第6章 デートの練習
そう思ったら涙が出そうになって、慌てて先生から視線を逸らす。するとそれに気付いたのか先生がこちらに顔を向けた気配がした。
「……なぁに泣いてんだよ」
指先が伸びてきて、目元に触れてくるからささっと溢れ出そうになったものを拭って、顔を横に振る。
「泣いてないから」
「可愛いメイク、台無しじゃん」
「僕がお化粧直ししてあげよっか?」なんて言ってくる。いつも通り明るい……。
やっぱり五条悟は特別な呪術師だと思った。強い。
街頭ビジョンを見上げていた時は少なからず動揺していたはずなのに、感情が乱されたとしても、それで彼自身が崩れることがない。
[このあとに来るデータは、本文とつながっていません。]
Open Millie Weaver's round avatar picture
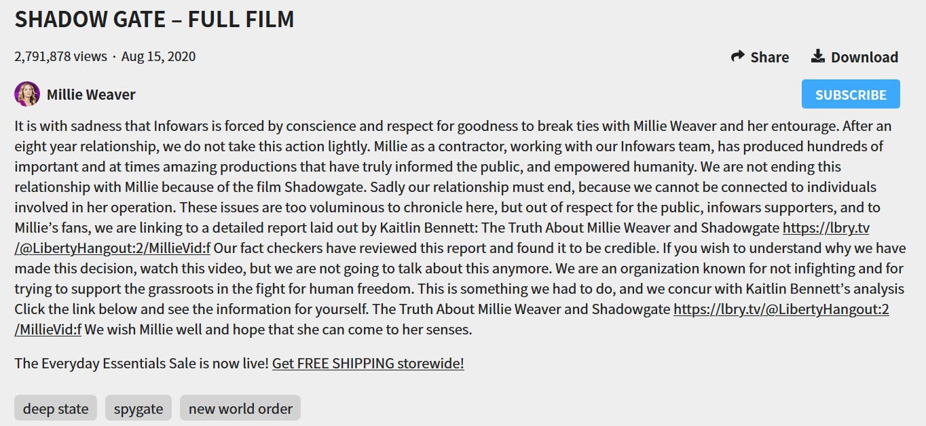pyautogui.click(x=27, y=94)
思い返せば高専時代、夏油が離反した後も五条悟は闇堕ちしたり自暴自棄になったり、はたまた善悪の基準にしていた夏油と同じ道を歩むなんてことはせず、親友を救えなかった傷を心の中に秘めて未来に目を向けた。並大抵の精神力じゃない。
――だったら大丈夫なのかな? まだ伝えていない呪術廻戦の全てを知っても。
獄門疆の中にいる間に起きた、残酷な現実を目の当たりにしても心が折れたりしないかな?